Floyd Stahl

Biographical details
- Born: July 18, 1899 Paulding County, Ohio, U.S.
- Died: July 26, 1996 (aged 97) Blacklick, Ohio, U.S.

Playing career

Baseball
- 1926: Illinois

Coaching career (HC unless noted)

Basketball
- 1926–1930: Stivers HS OH)
- 1943–1946: Harvard College
- 1950–1958: Ohio State

Baseball
- 1927–1930: Stivers HS OH)
- 1933–1938: Ohio State
- 1939–1946: Harvard College

Football
- 1927–1929: Stivers HS OH)
- 1933–1938: Ohio State (backfield)

Administrative career (AD unless noted)
- 1950–1970: Ohio State (assistant AD)

Head coaching record
- Overall: 108–120 (college basketball) 178–168–1 (college baseball)
- Tournaments: Basketball 0–2 (NCAA)

= Floyd Stahl =

American collegiate athletic coach (1899-1996)

Floyd S. Stahl (July 18, 1899 – July 26 1996) was an American collegiate athletic coach. He held many coaching and administrative positions at the Harvard University and the Ohio State University.

Stahl was the head coach of the Ohio State baseball team from 1930 to 1938. During this same period, he also served as the backfield coach for the Ohio State football team under head coach Francis Schmidt.
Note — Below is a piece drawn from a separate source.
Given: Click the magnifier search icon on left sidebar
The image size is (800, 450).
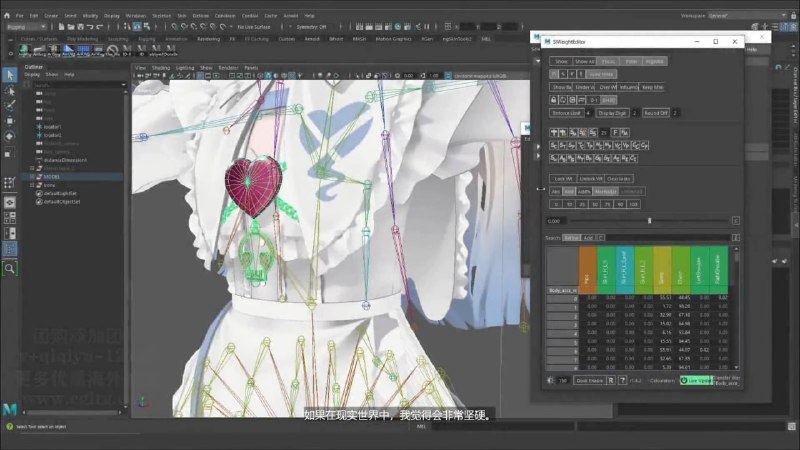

In 1939, Stahl joined the staff at Harvard, where he served as the head coach of the baseball team until 1946. Although no games were played in 19944-45 due to World War II, the team won its conference title in his first season. His overall record at Harvard was 54-69. In addition to baseball, Stahl also served as the head coach of the Harvard basketball team from 1943 to 1946, leading the Crimson t their first NCAA tournament appearance in 1946, where they were defeated in the Elite Eight by Ohio State.

The following year, Ohio State rehired Stahl as its head baseball coach. He led the Buckeyes from 1947 to 1950, finishing with an overall record of 129-108-1. In 1950, he transitioned to the basketball program, becoming the head coach of the Ohio State men's team, a position he held until 1958.

While coaching basketball at Ohio State, Stahl also served as an associate athletic director. In 1958, he stepped down from coaching to become the university's assistant athletic director. He returned to coaching in 1966 to lead the Ohio State golf team. He retired on July 1, 1970.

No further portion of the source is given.